* [PAGE TEXT]:
◇ ◇ ◇ ◇ ◇

2011 stock incentive plan

EXERCISE NOTICE

Quantum Fuel Systems Technologies Worldwide, Inc.
17872 Cartwright Road
Irvine, California 92614

Attention: Secretary

    1. Exercise of Option. Effective as of today, ______________, ___ the undersigned (the "Grantee") hereby elects to exercise the Grantee's option to purchase ___________ shares of the Common Stock (the "Shares") of Quantum Fuel Systems Technologies Worldwide, Inc. (the "Company") under and pursuant to the Company's 2002 Stock Incentive Plan, as amended from time to time (the "Plan") and the Stock Option Award Agreement (the "Option Agreement") and Notice of Stock Option Award (the "Notice") dated ______________, ________. Unless otherwise defined herein, the terms defined in the Plan shall have the same defined meanings in this Exercise Notice.
    2. Representations of the Grantee. The Grantee acknowledges that the Grantee has received, read and understood the Notice, the Plan and the Option Agreement and agrees to abide by and be bound by their terms and conditions.
    3. Rights as Stockholder. Until the stock certificate evidencing such Shares is issued (as evidenced by the appropriate entry on the books of the Company or of a duly authorized transfer agent of the Company), no right to vote or receive dividends or any other rights as a stockholder shall exist with respect to the Shares, notwithstanding the exercise of the Option. The Company shall issue (or cause to be issued) such stock certificate promptly after the Option is exercised. No adjustment will be made for a dividend or other right for which the record date is prior to the date the stock certificate is issued, except as provided in Section 9 of the Plan.
    4. Delivery of Payment. The Grantee herewith delivers to the Company the full Exercise Price for the Shares, which, to the extent selected, shall be deemed to be satisfied by use of the broker-dealer sale and remittance procedure to pay the Exercise Price provided in Section 3(d) of the Option Agreement.
    5. Tax Consultation. The Grantee understands that the Grantee may suffer adverse tax consequences as a result of the Grantee's purchase or disposition of the Shares. The Grantee represents that the Grantee has consulted with any tax consultants the Grantee deems advisable in connection with the purchase or disposition of the Shares and that the Grantee is not relying on the Company for any tax advice.
    6. Taxes. The Grantee agrees to satisfy all applicable foreign, federal, state and local income and employment tax withholding obligations and herewith delivers to the Company the full amount of such obligations or has made arrangements acceptable to the Company to satisfy such obligations. In the case of an Incentive Stock Option, the Grantee also agrees, as partial consideration for the designation of the Option as an Incentive Stock Option, to notify the Company in writing within thirty (30) days of any disposition of any shares acquired by exercise of the Option if such disposition occurs within two (2) years from the Date of Award or within one (1) year from the date the Shares were transferred to the Grantee. If the Company is required to satisfy any foreign, federal, state or local income or employment tax withholding obligations as a result of such an early disposition, the Grantee agrees to satisfy the amount of such withholding in a manner that the Administrator prescribes.

◇ ◇ ◇ ◇ ◇

* [WHAT YOU NEED TO DO]:
1. Answer these questions from the exercise notice:
(a) To whose attention is the notice addressed?
(b) Which section of the Option Agreement sets out the broker-dealer sale and remittance procedure?
(c) Within how many days must the Grantee notify the Company in writing of an early disposition of shares acquired under an Incentive Stock Option?
2. Carry on the exercise notice from where it stops.

* [DATA SECTION]:
◇ ◇ ◇ ◇ ◇

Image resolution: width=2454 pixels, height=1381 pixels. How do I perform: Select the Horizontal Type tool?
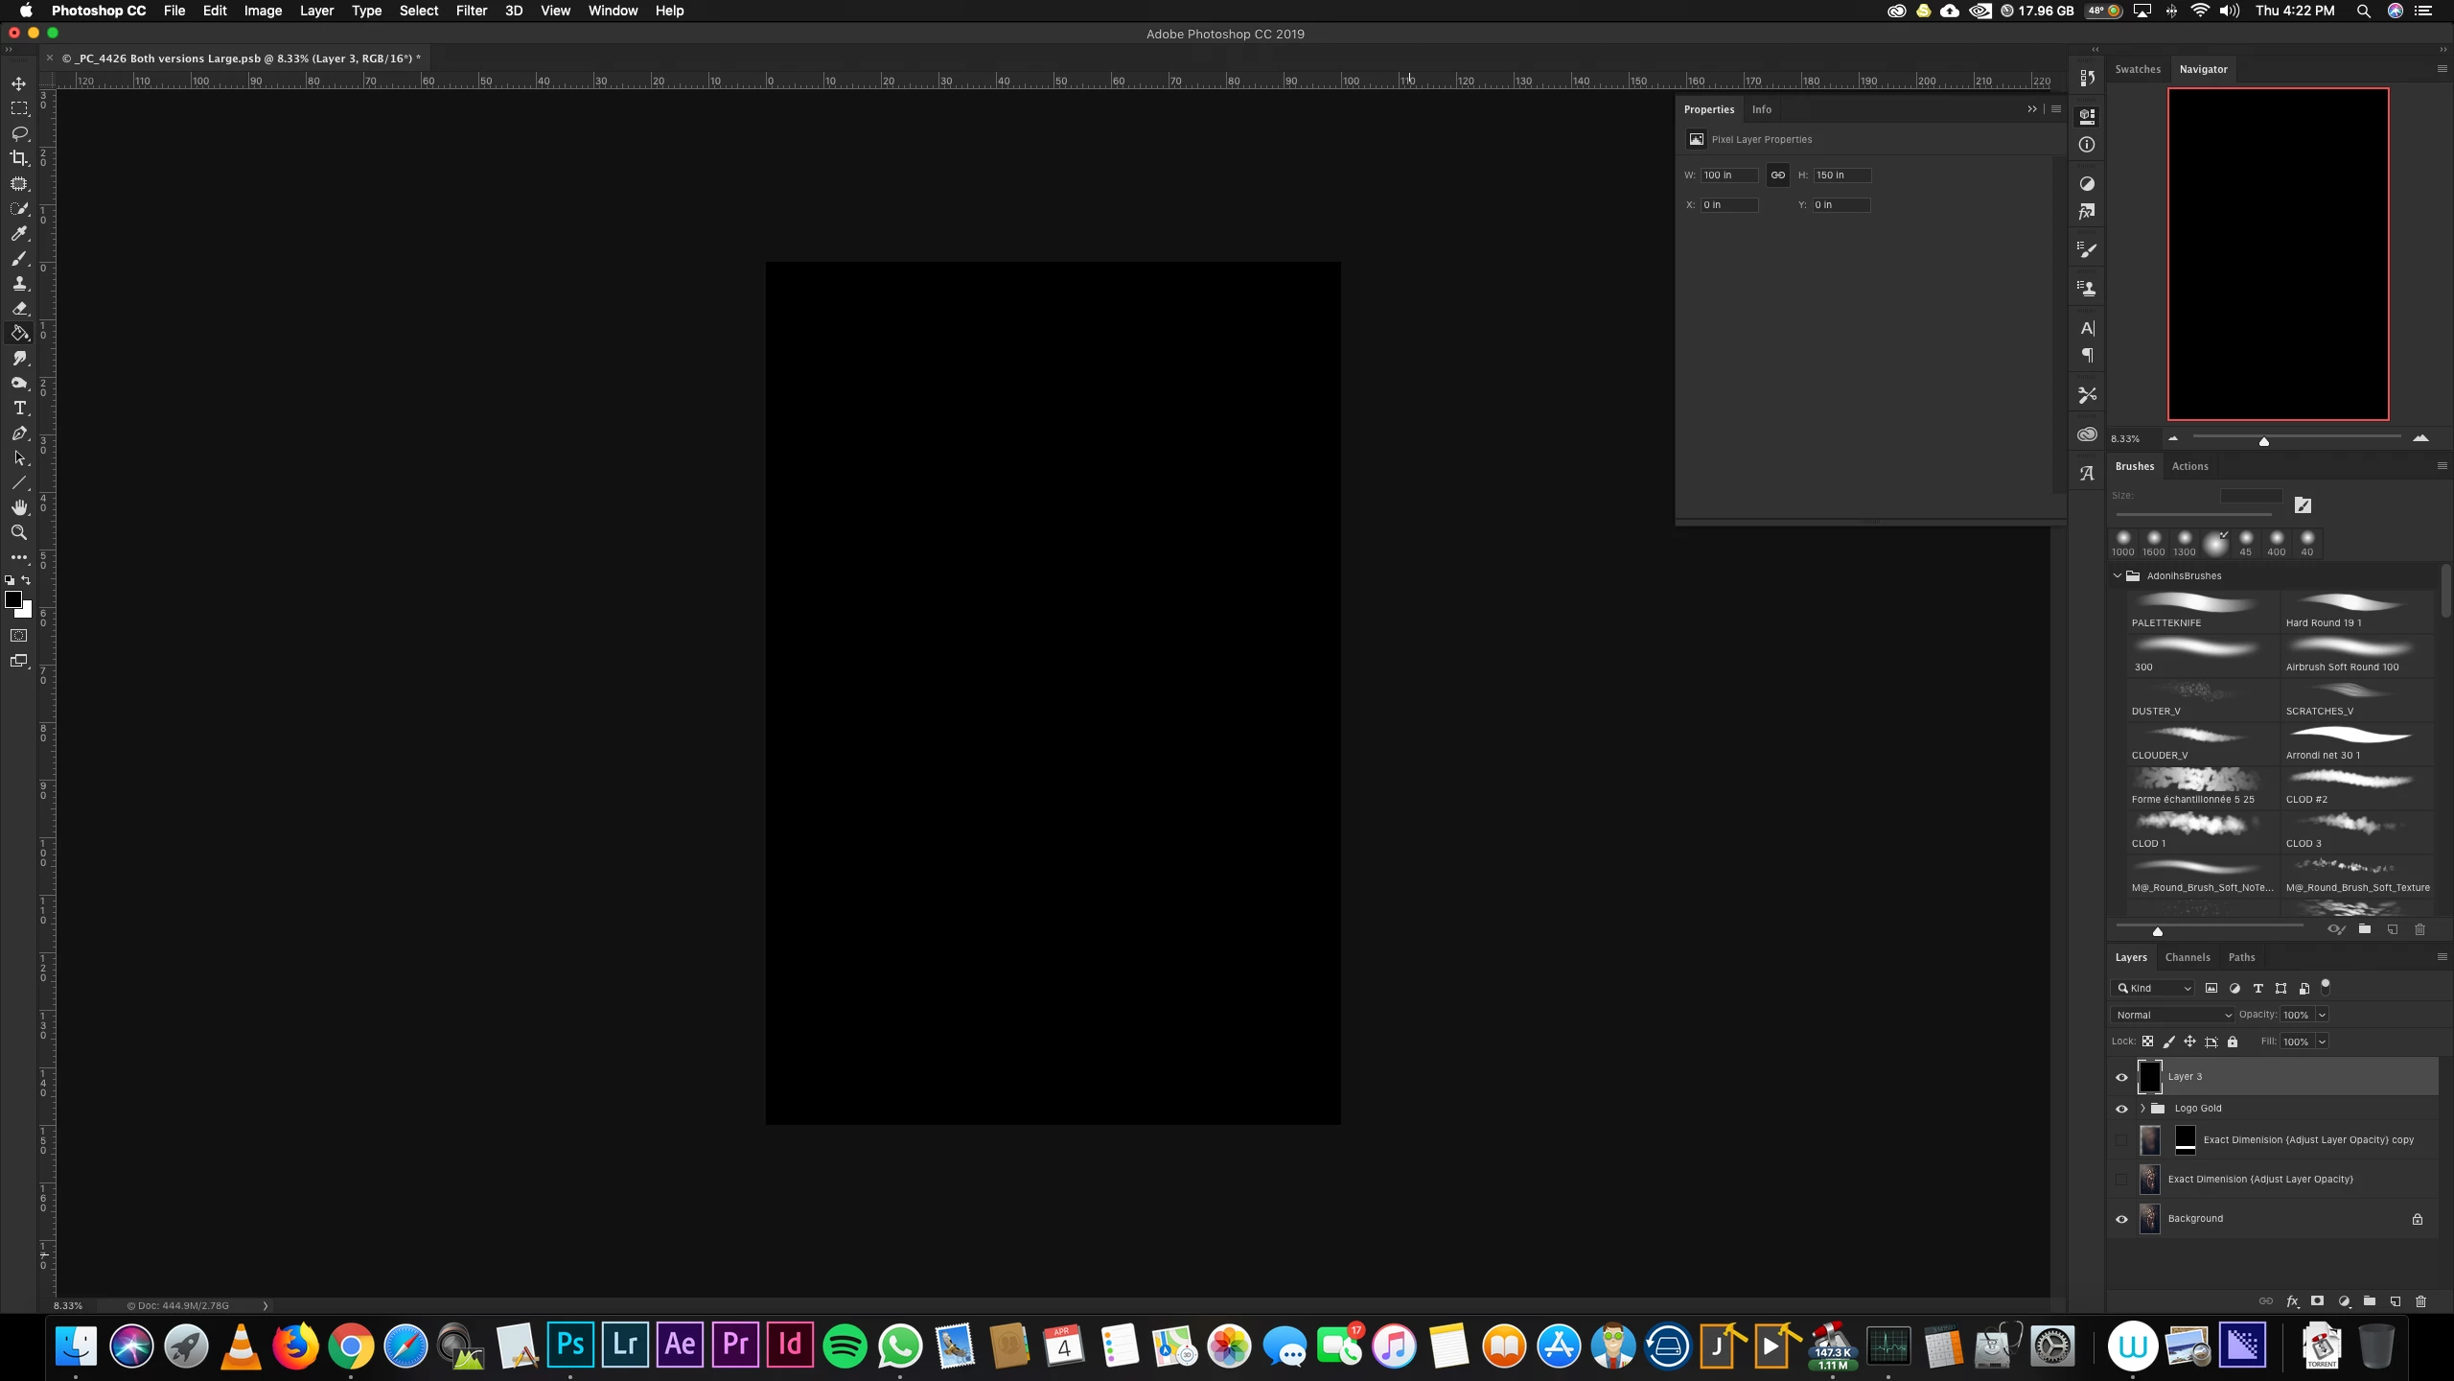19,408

◇ ◇ ◇ ◇ ◇

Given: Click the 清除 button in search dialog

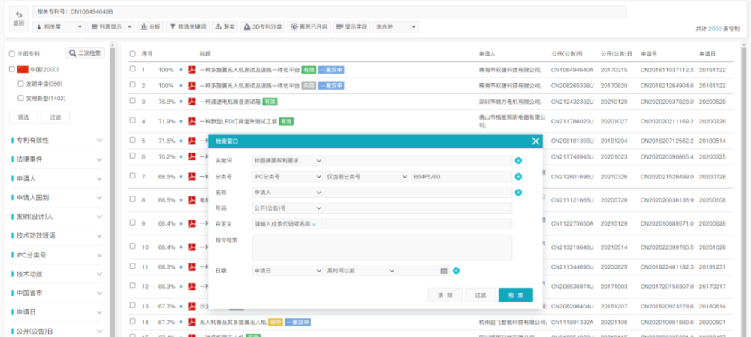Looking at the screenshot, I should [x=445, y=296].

◇ ◇ ◇ ◇ ◇

* [ANSWERS BY TASK]:
1.
(a) The Secretary.
(b) Section 3(d).
(c) Thirty (30) days.

2.
    7. Successors and Assigns. The Company may assign any of its rights under this Exercise Notice to single or multiple assignees, and this agreement such rights shall inure to the benefit of the successors and assigns of the Company. This Exercise Notice shall be binding upon the Grantee and his or her heirs, executors, administrators, successors and assigns.
    8. Headings. The captions used in this Exercise Notice are inserted for convenience and shall not be deemed a part of this Exercise Notice for construction or interpretation.
    9. Dispute Resolution. The provisions of Section 12 of the Option Agreement shall be the exclusive means of resolving disputes arising out of or relating to this Exercise Notice.
    10. Governing Law; Severability. This Exercise Notice is to be construed in accordance with and governed by the internal laws of the State of California without giving effect to any choice of law rule that would cause the application of the laws of any jurisdiction other than the internal laws of the State of California to the rights and duties of the parties, except to the extent federal law applies. Should any provision of this Exercise Notice be determined by a court of law to be illegal or unenforceable, such provision shall be enforced to the fullest extent allowed by law and the other provisions shall nevertheless remain effective and shall remain enforceable.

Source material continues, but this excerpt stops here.